Lately I wanted to incorporate even more C++ in my coding and installed GCC4.5.0 but it's a nightmare. They added so many new header files and DLL's after version 3.4.2, that when you don't use the whole GCC package but only some programs out of it like cc1plus.exe (in conjunction with ar, as etc.) and some header files you get lost. Finally managed to get my code to work again, but had to add tons of new header files and additional DLL files.

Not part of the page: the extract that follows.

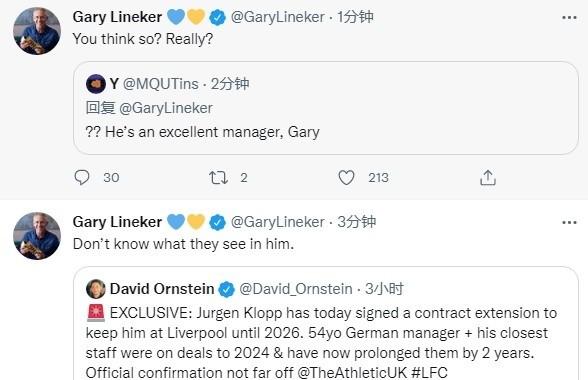Open the 1分钟 timestamp of the first tweet
Image resolution: width=588 pixels, height=380 pixels.
pyautogui.click(x=355, y=17)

Now I'm thinking of reverting back to GCC 3.4.2 :P

Charles Pegge
16-08-2010, 11:12
In my very limited experience of C, I have not encountered any situation where the semicolon at the end of a line was a necessity. When Oxygen reads C headers directly, the default interpretation of semicolon is left as Comment. I have not seen any instance where semicolon is used in the middle of a line as a statement delimiter as we would use a colon in Basic. This seems to be the convention.

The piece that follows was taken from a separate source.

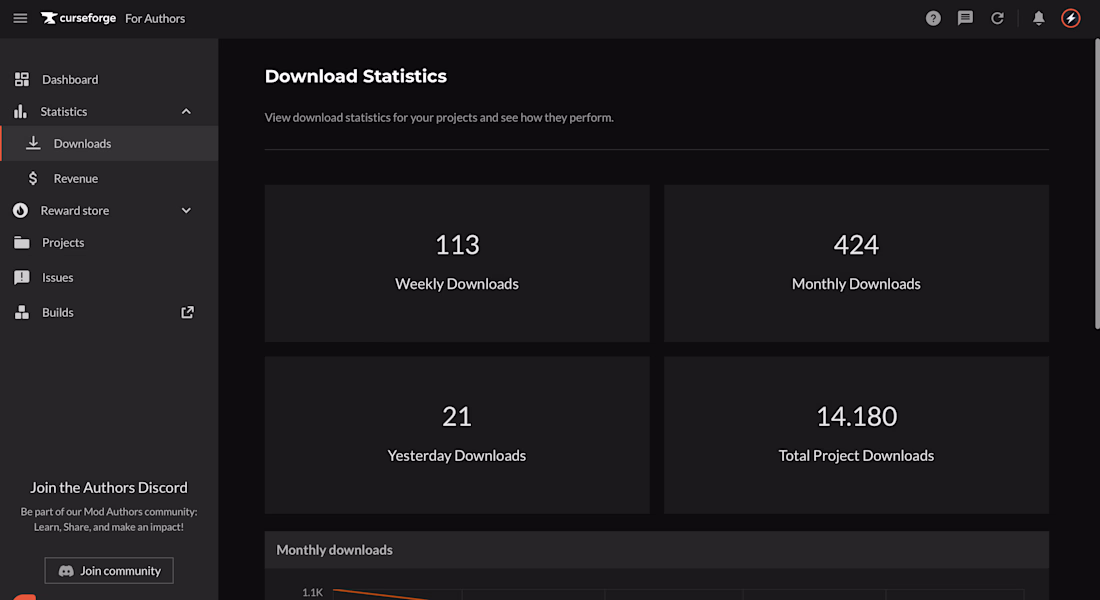
Task: Click the help question mark icon
Action: coord(933,18)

The end of a statement is quite easy to infer with a few extra checks by the compiler's parser.

Charles

ErosOlmi
16-08-2010, 12:40
Same here Charles.

While building many parsers I've always asked myself why C, C++, Java, C#, pascal, ... need those end of statement.
It is so easy to avoid it by the parser and at the same time syntax would remain perfectly clear.

Yes, I saw where such end of statement can be used: Obfuscated_code
:D

efgee
18-08-2010, 23:47
... When Oxygen reads C headers directly, the default interpretation of semicolon is left as Comment. I have not seen any instance where semicolon is used in the middle of a line as a statement delimiter as we would use a colon in Basic. This seems to be the convention.


Yes the semicolon is a statement delimiter; if oxygen treats it as a start-of-comment symbol then c code that has more than one statement per line would not be parsed correctly and all statements after the first would be lost.

efgee

Charles Pegge
19-08-2010, 04:29
Yes that is true. Oxygen understands enough C to be able to read C headers but not all of C. The semicolon is a standard comment marker in assembly code - We have a potential conflict here since Oxygen allows Assembly code to be freely combined with other statements.

Another issue is C case sensitivity. To avoid the imposition of full case sensitivity, Oxygen can be made sensitive only to fully capitalised words with the #case capital directive. In most instances this is sufficient to enable Oxygen to distinguish symbols in C headers correctly.